# WHAT NEEDS TO BE DONE
Please restate, word for word, each line from the one containing "[Facebook] (13, 2253)" through the end of the entries below.

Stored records
++++++++
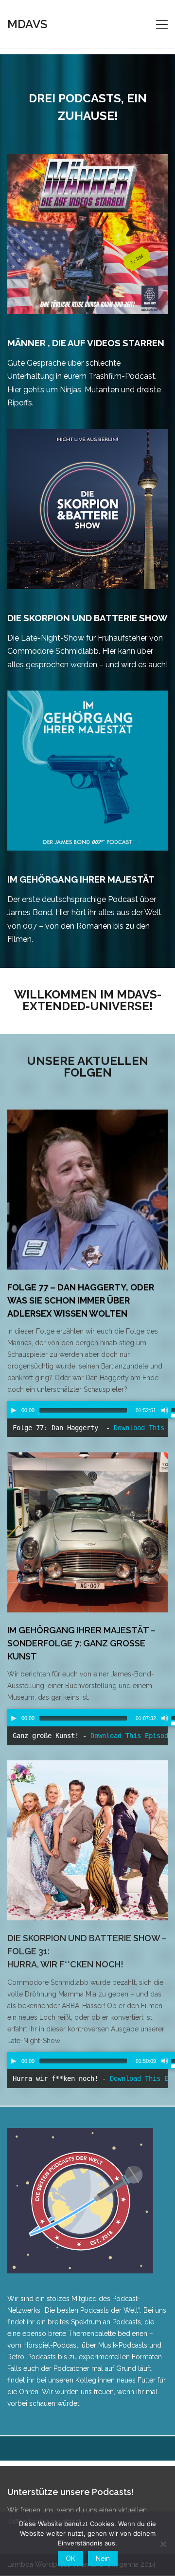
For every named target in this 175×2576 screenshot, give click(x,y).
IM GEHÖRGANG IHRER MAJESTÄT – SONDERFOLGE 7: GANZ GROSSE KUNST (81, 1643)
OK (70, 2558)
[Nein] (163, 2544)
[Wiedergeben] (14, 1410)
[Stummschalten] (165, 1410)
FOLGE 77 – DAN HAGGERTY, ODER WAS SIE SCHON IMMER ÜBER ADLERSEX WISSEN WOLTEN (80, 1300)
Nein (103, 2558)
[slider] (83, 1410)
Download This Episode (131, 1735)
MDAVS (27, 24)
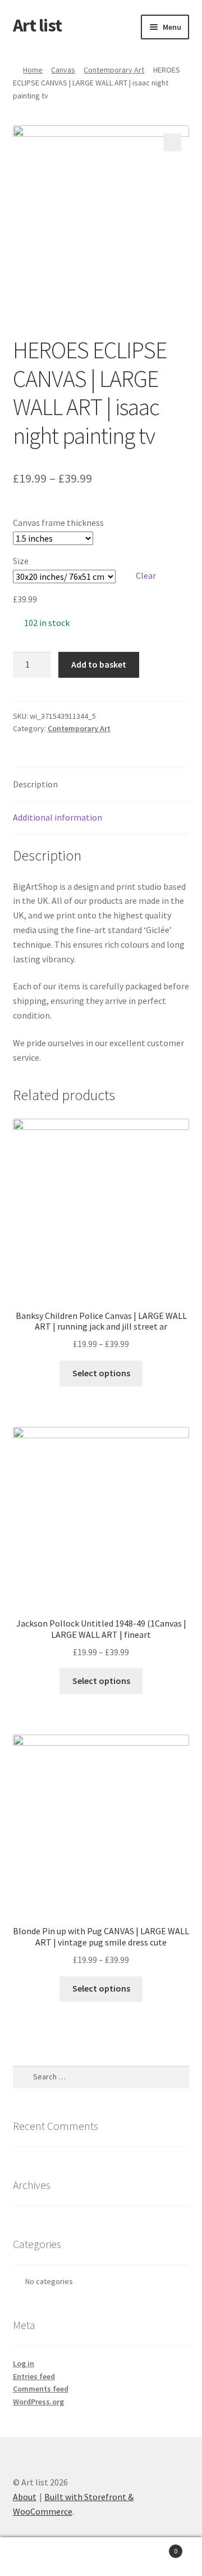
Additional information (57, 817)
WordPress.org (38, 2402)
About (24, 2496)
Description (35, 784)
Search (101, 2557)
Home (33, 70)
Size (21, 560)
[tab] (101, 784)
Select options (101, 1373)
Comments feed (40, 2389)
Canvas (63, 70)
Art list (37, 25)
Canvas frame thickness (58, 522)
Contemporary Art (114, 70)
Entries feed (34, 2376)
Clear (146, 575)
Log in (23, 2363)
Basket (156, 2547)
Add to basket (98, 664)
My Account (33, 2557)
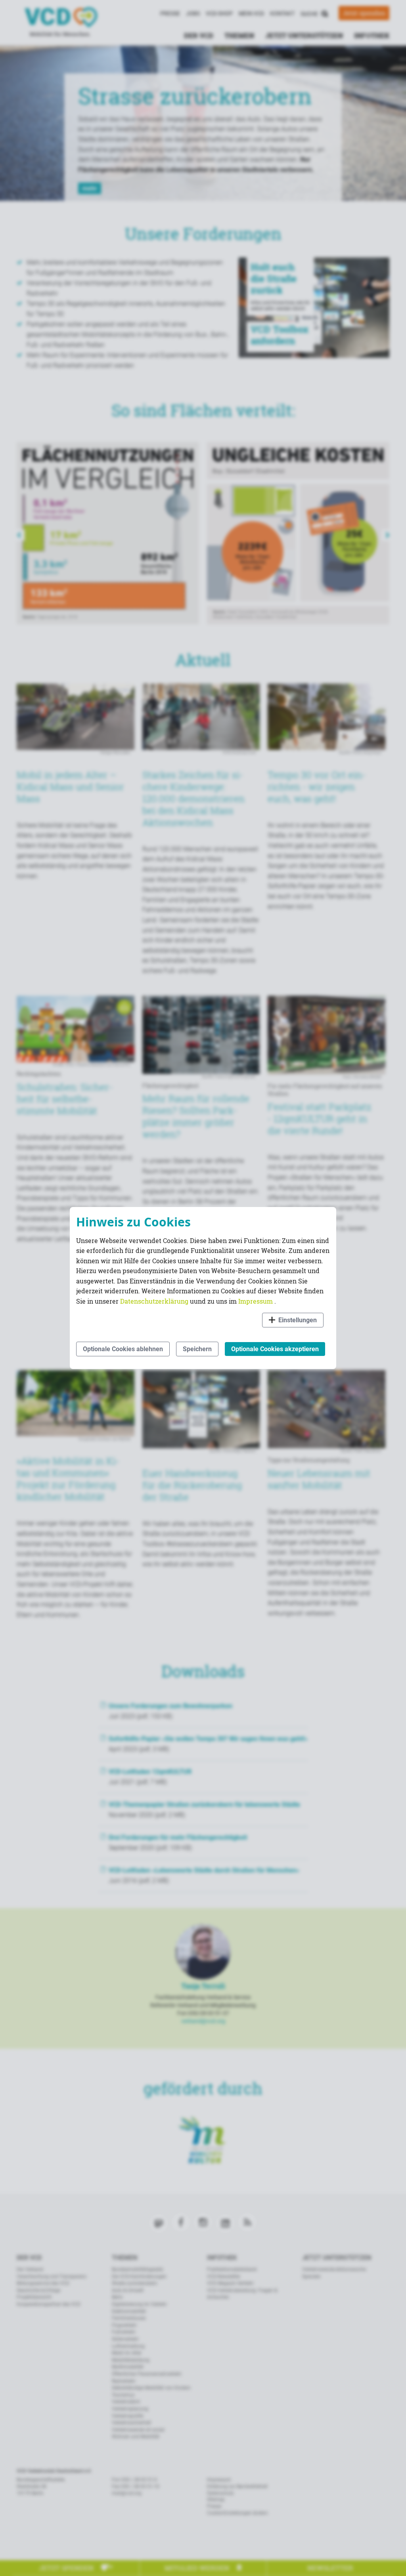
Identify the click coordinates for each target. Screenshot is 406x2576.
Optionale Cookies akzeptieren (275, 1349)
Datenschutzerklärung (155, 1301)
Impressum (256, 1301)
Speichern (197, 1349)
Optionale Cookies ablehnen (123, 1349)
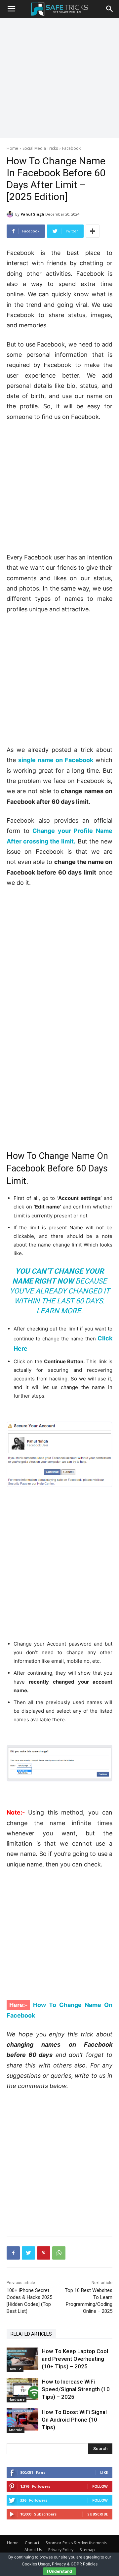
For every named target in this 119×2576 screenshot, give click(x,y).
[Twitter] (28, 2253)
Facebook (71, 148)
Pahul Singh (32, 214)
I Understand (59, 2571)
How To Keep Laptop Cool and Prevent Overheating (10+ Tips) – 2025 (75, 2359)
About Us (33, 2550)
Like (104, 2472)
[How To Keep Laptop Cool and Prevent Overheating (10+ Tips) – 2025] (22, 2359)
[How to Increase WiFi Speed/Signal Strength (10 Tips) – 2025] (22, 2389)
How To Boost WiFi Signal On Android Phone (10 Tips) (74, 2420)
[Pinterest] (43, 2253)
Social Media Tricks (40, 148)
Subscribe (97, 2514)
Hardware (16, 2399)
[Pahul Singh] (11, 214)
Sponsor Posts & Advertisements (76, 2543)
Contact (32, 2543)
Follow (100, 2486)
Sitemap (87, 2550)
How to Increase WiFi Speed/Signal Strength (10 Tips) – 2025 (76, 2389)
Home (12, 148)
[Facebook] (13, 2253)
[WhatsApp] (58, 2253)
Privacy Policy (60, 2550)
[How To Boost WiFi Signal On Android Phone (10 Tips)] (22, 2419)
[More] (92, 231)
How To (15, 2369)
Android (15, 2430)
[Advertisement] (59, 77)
++++++++
# RESPONSE BELOW
[Facebook] (13, 2253)
[WhatsApp] (58, 2253)
Privacy Policy (60, 2550)
[How To Boost WiFi Signal On Android Phone (10 Tips)] (22, 2419)
[More] (92, 231)
How To (15, 2369)
Android (15, 2430)
[Advertisement] (59, 77)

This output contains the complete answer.